Il y a Diane, Princesse, Léa, Anna, Marion, Sarah, mais aussi Margaux, Yasmine, Ronya, Dune, Hanna, et encore Margo, Gabriella et Annabelle. Dans un imaginaire collectif quelque peu étriqué, elles pourraient être l’incarnation de ce que l’on appellerait rapidement « la jeune fille ». Mais dans ses photographies, Aurélia Casse s’amuse à déjouer les codes trop faciles de cette dénomination. Depuis plusieurs années, elle invente des autoportraits collaboratifs, travaillant avec des amies avec lesquelles elle élabore des mises en scène et des costumes jouant sur de possibles atemporalités de la mode féminine.
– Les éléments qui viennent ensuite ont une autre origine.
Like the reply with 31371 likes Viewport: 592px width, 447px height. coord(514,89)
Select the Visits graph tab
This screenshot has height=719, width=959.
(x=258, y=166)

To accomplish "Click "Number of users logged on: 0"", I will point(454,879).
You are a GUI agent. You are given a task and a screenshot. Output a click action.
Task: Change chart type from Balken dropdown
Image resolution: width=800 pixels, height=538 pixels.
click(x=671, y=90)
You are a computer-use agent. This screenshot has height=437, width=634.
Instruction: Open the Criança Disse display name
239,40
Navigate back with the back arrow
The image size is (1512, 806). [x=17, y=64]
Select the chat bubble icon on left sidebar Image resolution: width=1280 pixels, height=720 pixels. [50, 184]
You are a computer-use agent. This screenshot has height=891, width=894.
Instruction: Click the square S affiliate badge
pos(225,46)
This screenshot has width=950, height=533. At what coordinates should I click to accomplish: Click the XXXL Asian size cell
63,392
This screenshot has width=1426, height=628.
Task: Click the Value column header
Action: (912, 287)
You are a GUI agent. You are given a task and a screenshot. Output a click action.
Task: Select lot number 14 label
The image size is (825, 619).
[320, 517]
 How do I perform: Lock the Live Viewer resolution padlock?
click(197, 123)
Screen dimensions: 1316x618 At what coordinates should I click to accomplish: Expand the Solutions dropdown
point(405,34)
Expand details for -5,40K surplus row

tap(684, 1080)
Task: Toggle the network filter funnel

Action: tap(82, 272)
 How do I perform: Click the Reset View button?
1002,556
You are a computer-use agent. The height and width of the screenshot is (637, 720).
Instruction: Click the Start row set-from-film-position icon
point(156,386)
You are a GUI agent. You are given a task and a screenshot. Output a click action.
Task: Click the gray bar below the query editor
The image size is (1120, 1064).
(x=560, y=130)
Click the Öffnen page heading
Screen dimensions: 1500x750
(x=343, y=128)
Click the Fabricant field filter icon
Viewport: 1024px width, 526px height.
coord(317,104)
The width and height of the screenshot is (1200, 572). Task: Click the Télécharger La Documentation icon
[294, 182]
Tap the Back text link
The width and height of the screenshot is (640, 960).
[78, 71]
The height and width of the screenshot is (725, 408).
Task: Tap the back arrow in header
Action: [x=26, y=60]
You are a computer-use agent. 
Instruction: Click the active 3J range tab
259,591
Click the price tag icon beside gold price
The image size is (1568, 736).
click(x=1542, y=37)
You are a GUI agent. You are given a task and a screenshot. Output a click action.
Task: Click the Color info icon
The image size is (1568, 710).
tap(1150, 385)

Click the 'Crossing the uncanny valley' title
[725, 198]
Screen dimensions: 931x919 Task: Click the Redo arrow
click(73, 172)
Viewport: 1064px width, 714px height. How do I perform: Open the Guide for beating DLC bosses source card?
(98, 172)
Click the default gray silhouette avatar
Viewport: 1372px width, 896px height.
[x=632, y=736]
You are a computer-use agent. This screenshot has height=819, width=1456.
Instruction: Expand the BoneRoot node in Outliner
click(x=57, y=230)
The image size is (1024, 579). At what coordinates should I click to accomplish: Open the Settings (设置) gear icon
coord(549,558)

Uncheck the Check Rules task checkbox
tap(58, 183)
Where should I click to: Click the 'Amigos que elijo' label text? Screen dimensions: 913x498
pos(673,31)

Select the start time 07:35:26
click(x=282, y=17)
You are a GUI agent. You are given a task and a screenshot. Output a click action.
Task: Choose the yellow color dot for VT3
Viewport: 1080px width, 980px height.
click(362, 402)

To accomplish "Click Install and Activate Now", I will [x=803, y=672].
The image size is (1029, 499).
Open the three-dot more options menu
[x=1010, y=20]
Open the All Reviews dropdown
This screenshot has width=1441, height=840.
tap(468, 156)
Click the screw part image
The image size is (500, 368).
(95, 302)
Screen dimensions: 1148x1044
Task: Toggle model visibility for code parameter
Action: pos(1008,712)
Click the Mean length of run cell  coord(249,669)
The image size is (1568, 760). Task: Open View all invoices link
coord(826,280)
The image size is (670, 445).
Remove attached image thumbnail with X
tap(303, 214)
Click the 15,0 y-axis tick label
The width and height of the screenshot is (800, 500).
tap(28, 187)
Les jupes en toile cirée rouge vif, les serviettes de bain aux larges rayures, les chaussettes en lycra pastel côtoient les imprimés panthère et les tricots en maille crochetée. Les coupes de cheveux se refusent à donner des indices plus probants, et les prises de vue – généralement à l’atelier – n’aident pas davantage. Les regards des jeunes femmes, systématiquement tournés vers l’objectif, viennent nous signaler que les corps que nous découvrons n’ont pas pour vocation d’exhiber leur beauté à des fins contemplatives. La « jeune fille » ne s’en laisse plus conter, d’ailleurs c’est elle qui actionne le déclencheur – la poire est généralement visible, comme une sorte de co-modèle. L’imagerie publicitaire est détournée, ses injonctions raillées au profit de la création d’un nouvel imaginaire dans lequel les corps seraient pleinement autonomes et maîtriseraient leur manière de devenir image. Aurélia Casse le sait : cette révolution ne se fera pas sans humour. L’espièglerie comme émancipation, voilà un beau programme.